** Directions for this task **
The lines to print are the one containing "The image size is (1002, 637)." and every line after it through the end of the entries below. Print them exactly and nothing else.

Records supplied below:

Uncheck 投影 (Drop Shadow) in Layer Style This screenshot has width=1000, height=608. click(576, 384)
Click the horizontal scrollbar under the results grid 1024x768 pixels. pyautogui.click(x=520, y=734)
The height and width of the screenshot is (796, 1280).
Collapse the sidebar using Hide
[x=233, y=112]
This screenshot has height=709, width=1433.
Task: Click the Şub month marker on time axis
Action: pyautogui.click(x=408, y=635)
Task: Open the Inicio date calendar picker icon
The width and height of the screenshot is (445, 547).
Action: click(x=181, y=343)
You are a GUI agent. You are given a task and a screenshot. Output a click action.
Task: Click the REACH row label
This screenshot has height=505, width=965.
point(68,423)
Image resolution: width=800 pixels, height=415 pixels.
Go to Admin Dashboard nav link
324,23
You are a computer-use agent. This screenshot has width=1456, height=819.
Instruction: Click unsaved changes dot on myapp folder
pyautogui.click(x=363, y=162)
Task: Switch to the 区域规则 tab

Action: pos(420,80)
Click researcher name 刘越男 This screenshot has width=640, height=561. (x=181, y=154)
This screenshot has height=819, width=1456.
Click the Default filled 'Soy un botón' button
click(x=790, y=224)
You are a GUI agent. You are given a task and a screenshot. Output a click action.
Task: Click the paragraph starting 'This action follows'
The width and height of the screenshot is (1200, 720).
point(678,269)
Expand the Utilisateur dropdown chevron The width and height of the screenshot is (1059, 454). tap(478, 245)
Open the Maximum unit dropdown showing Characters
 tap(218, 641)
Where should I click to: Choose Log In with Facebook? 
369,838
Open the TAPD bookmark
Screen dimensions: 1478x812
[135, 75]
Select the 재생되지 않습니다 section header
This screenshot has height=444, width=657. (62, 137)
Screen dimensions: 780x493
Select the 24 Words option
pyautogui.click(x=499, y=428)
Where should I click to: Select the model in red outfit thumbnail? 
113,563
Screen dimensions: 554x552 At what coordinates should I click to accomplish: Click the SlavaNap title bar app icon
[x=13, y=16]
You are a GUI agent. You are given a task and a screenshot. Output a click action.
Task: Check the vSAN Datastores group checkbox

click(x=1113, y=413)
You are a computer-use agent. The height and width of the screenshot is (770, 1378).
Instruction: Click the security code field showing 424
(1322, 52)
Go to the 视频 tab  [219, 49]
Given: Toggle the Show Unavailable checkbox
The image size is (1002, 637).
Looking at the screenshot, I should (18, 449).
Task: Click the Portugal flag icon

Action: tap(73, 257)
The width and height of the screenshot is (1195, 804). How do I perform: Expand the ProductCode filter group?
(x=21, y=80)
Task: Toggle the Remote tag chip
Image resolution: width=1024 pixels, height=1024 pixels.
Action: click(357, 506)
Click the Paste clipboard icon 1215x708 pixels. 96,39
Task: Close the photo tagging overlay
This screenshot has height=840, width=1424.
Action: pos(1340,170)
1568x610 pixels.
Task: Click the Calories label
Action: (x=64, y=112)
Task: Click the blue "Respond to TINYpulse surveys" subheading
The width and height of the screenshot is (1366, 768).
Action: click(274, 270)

End of Records supplied.

** Written reply **
The image size is (1002, 637).
Looking at the screenshot, I should (18, 449).
Task: Click the Portugal flag icon

Action: tap(73, 257)
The width and height of the screenshot is (1195, 804). How do I perform: Expand the ProductCode filter group?
(x=21, y=80)
Task: Toggle the Remote tag chip
Image resolution: width=1024 pixels, height=1024 pixels.
Action: click(357, 506)
Click the Paste clipboard icon 1215x708 pixels. 96,39
Task: Close the photo tagging overlay
This screenshot has height=840, width=1424.
Action: pos(1340,170)
1568x610 pixels.
Task: Click the Calories label
Action: (x=64, y=112)
Task: Click the blue "Respond to TINYpulse surveys" subheading
The width and height of the screenshot is (1366, 768).
Action: click(274, 270)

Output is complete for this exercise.